As the answer, give a copy of each line below that includes the word "agent".

▶ _RECORDS FOR THE TASK_

▬▬▬▬▬▬

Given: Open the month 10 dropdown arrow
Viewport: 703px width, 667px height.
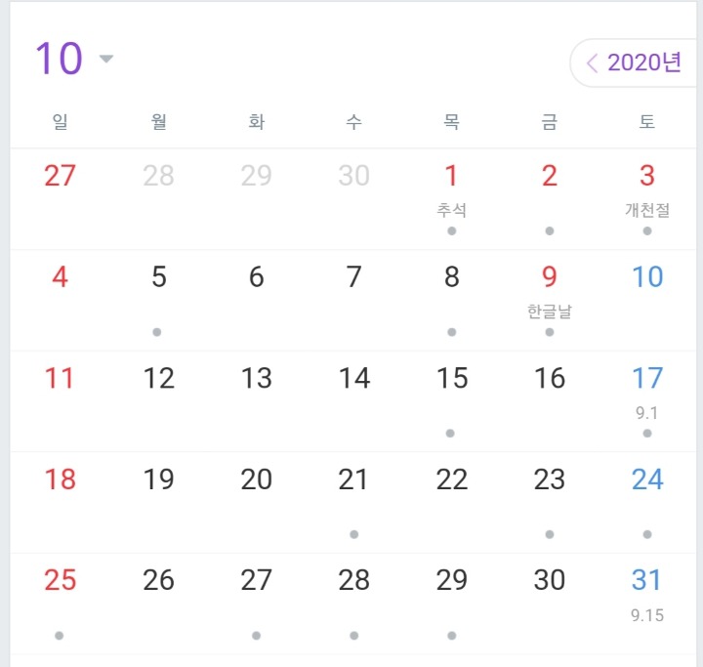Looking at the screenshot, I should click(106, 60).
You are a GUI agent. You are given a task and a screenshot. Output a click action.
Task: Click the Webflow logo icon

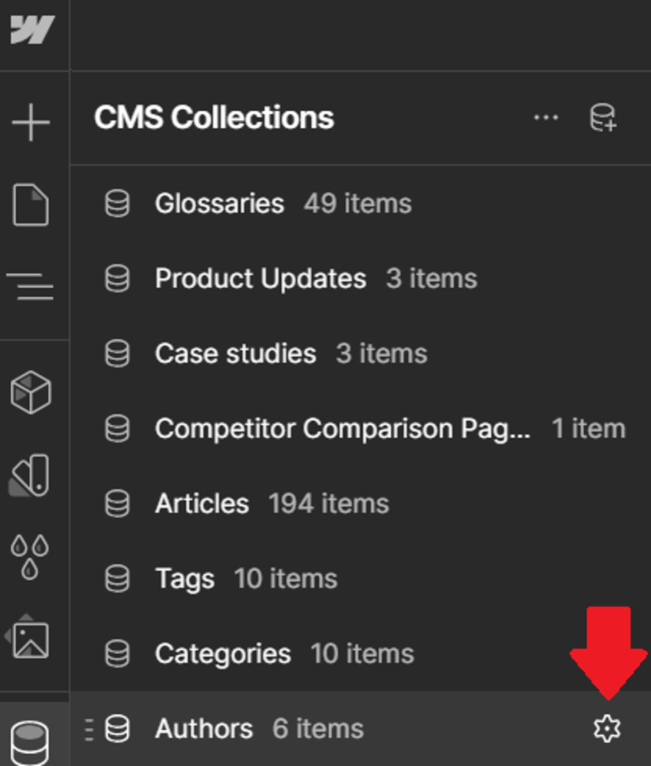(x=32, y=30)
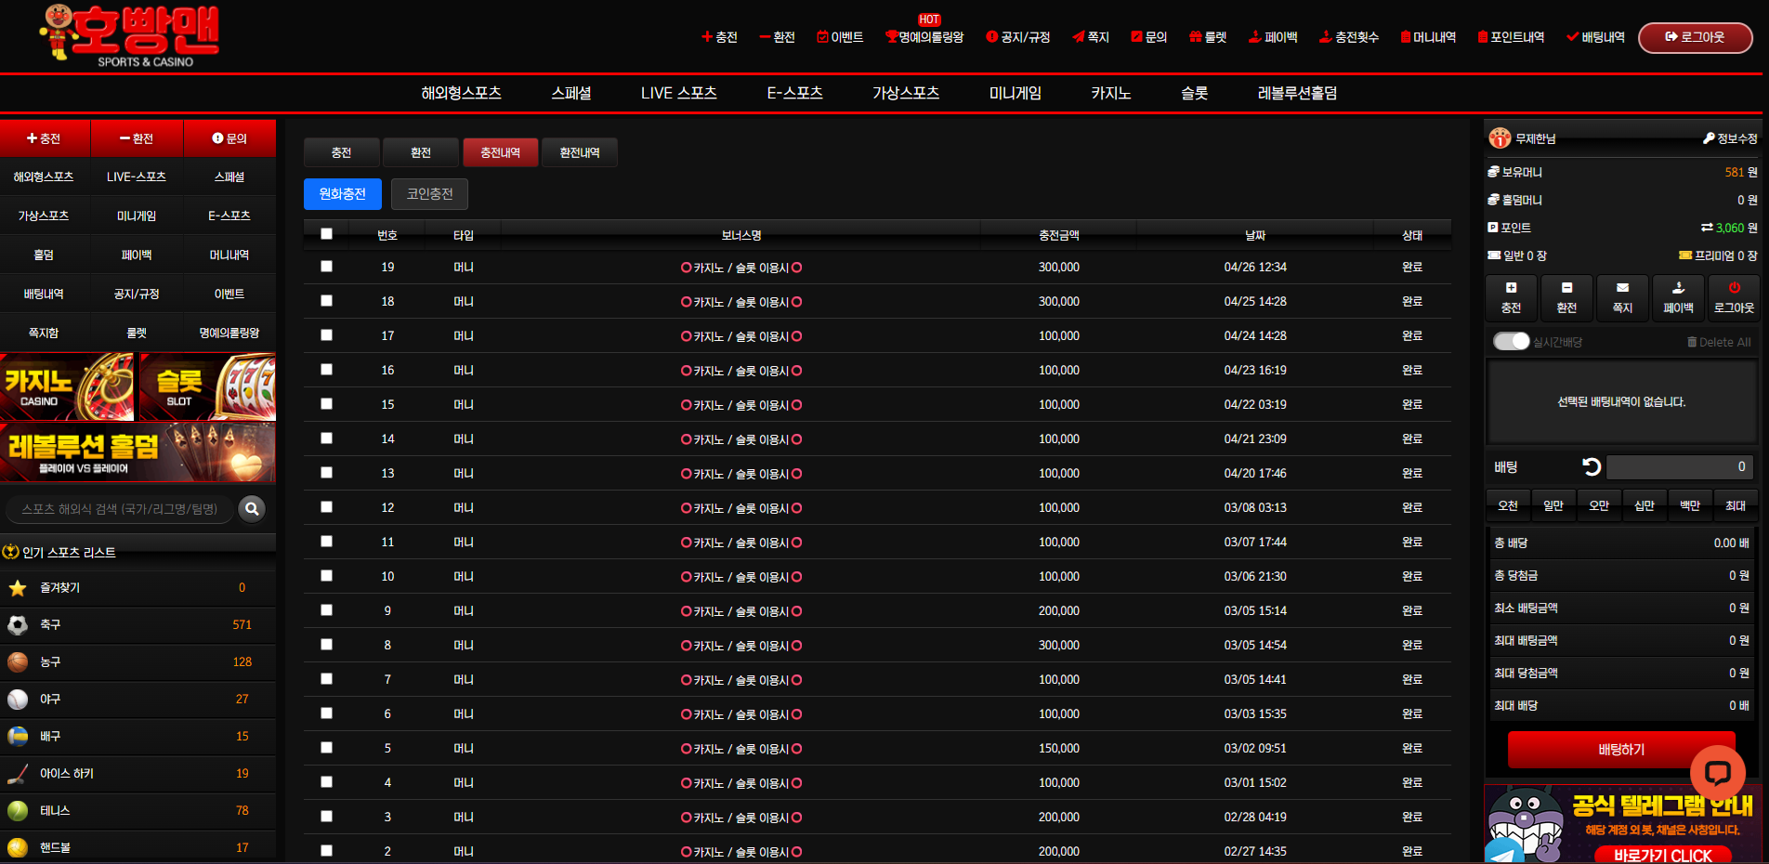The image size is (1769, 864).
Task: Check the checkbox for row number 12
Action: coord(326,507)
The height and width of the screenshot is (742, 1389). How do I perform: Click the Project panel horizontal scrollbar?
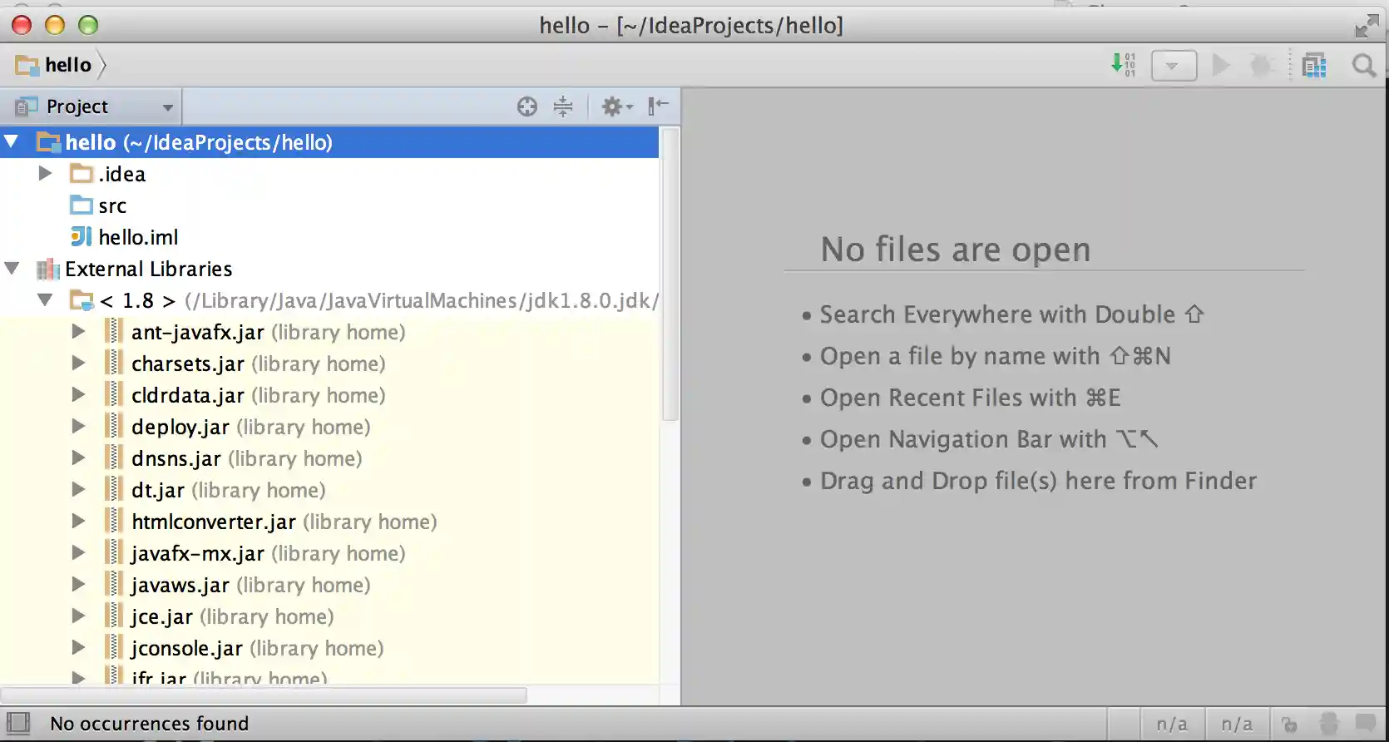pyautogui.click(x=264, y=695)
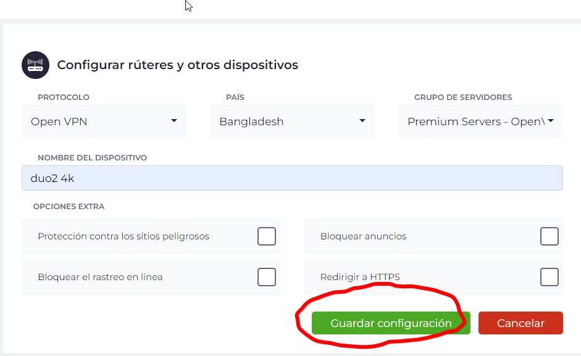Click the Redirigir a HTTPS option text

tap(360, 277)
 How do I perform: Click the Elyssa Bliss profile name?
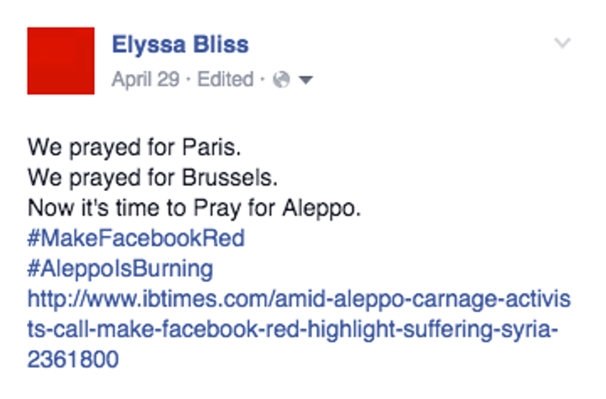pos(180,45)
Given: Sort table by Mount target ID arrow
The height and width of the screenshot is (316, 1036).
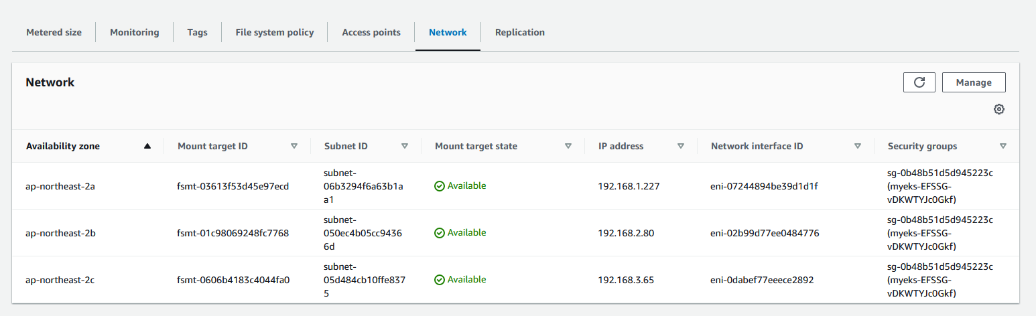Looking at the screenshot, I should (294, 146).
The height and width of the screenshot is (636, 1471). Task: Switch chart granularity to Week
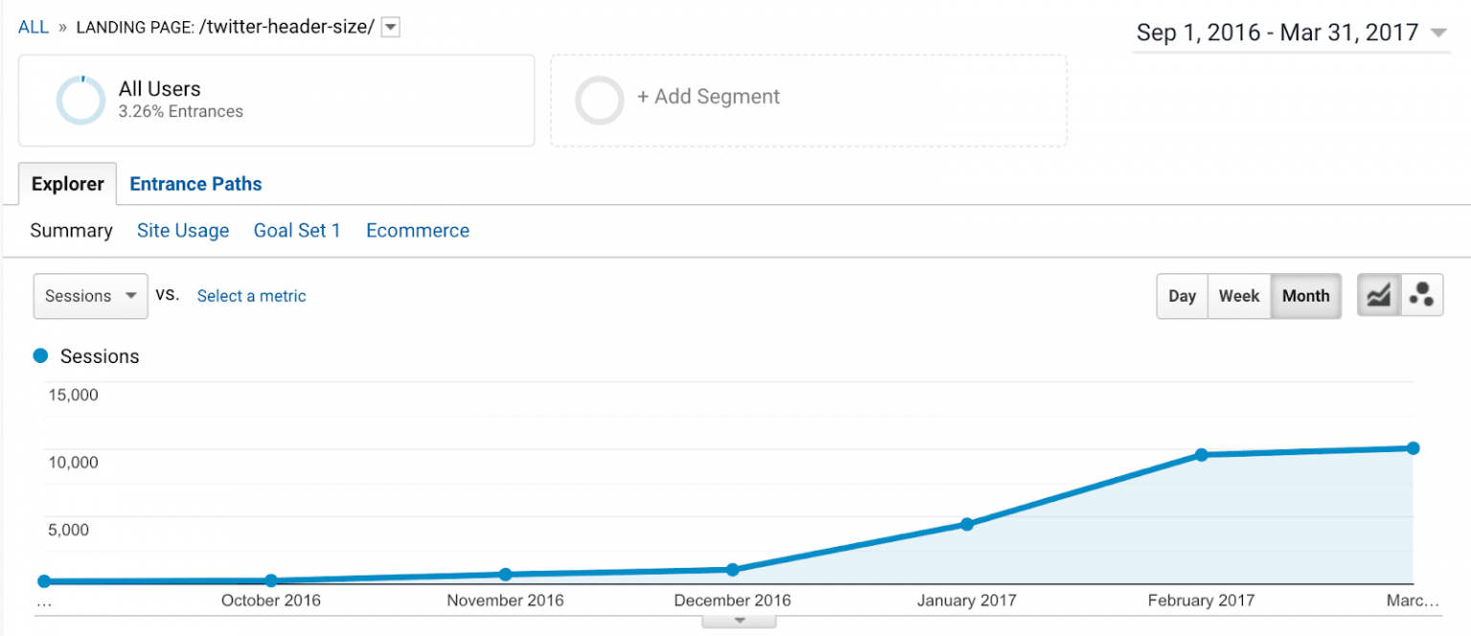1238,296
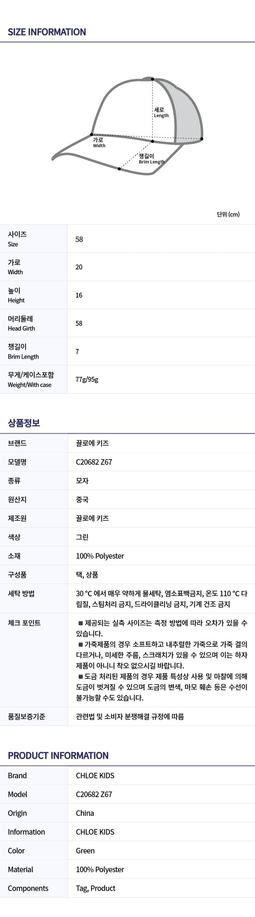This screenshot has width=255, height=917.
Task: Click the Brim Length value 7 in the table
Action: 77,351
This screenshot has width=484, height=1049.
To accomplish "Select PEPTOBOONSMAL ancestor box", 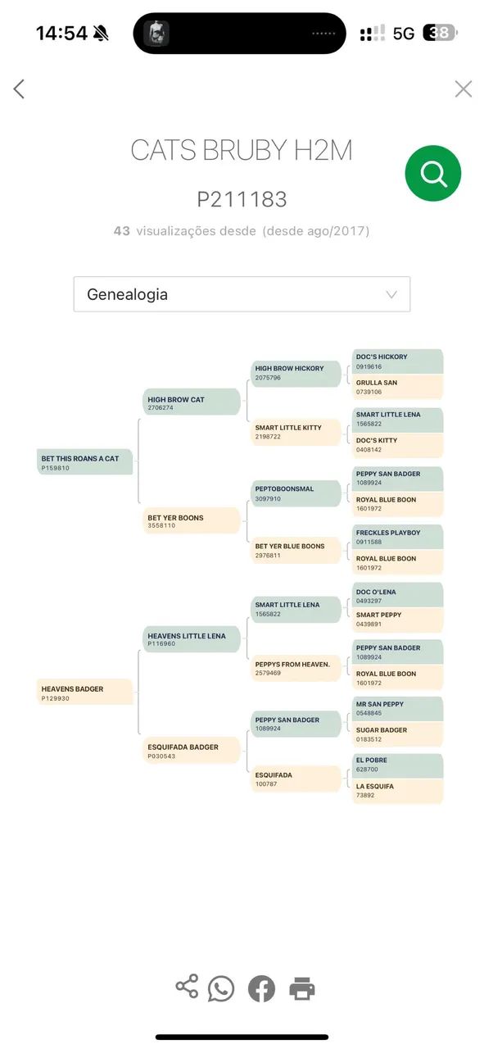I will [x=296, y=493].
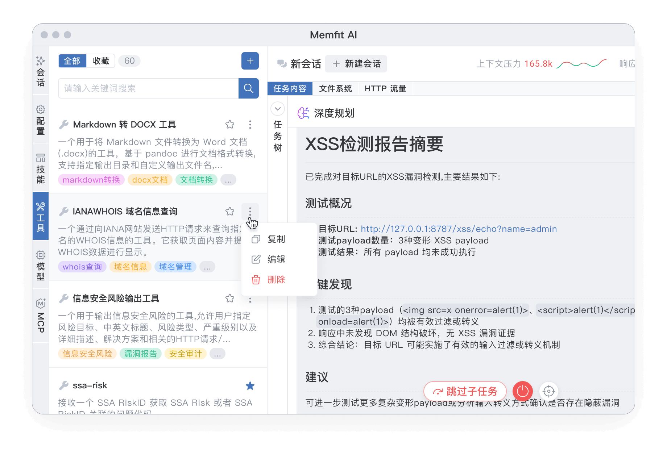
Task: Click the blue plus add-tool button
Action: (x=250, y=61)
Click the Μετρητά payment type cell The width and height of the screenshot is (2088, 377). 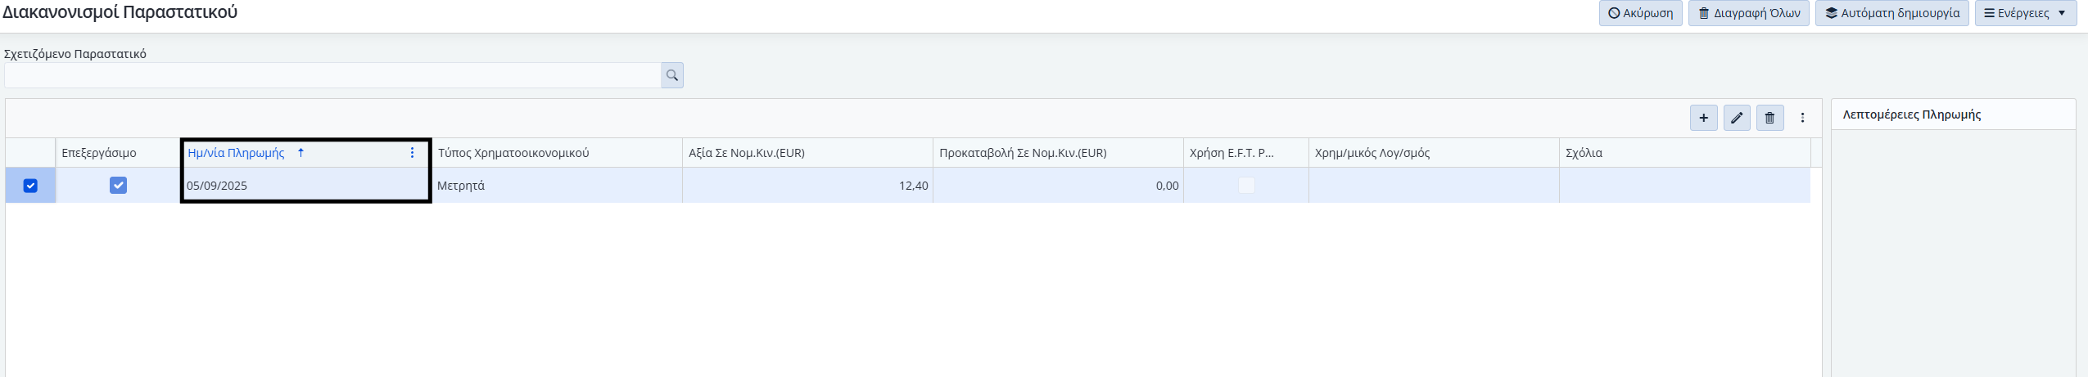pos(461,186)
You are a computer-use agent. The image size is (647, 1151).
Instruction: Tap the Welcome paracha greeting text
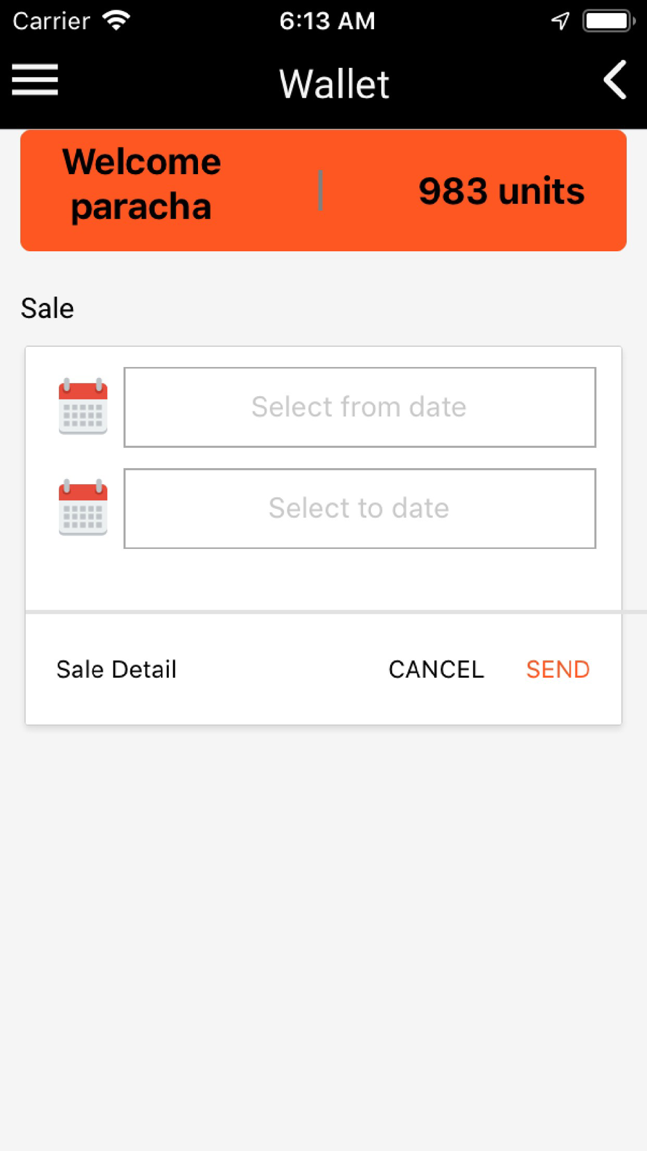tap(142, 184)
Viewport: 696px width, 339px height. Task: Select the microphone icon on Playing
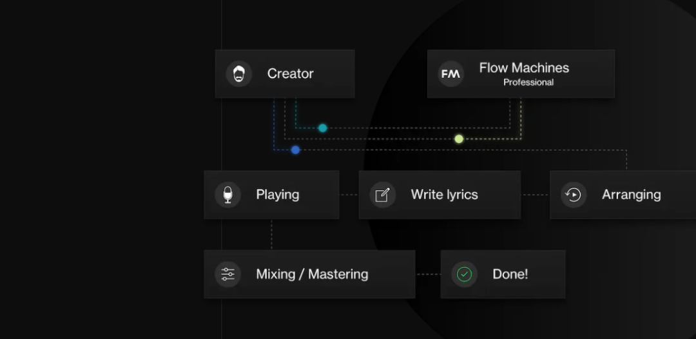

▬▬▬▬▬▬

▶ _RESULT_
You are a GUI agent. You are given a task and a screenshot. Output a click action.
You are a computer-use agent. The image size is (647, 1151).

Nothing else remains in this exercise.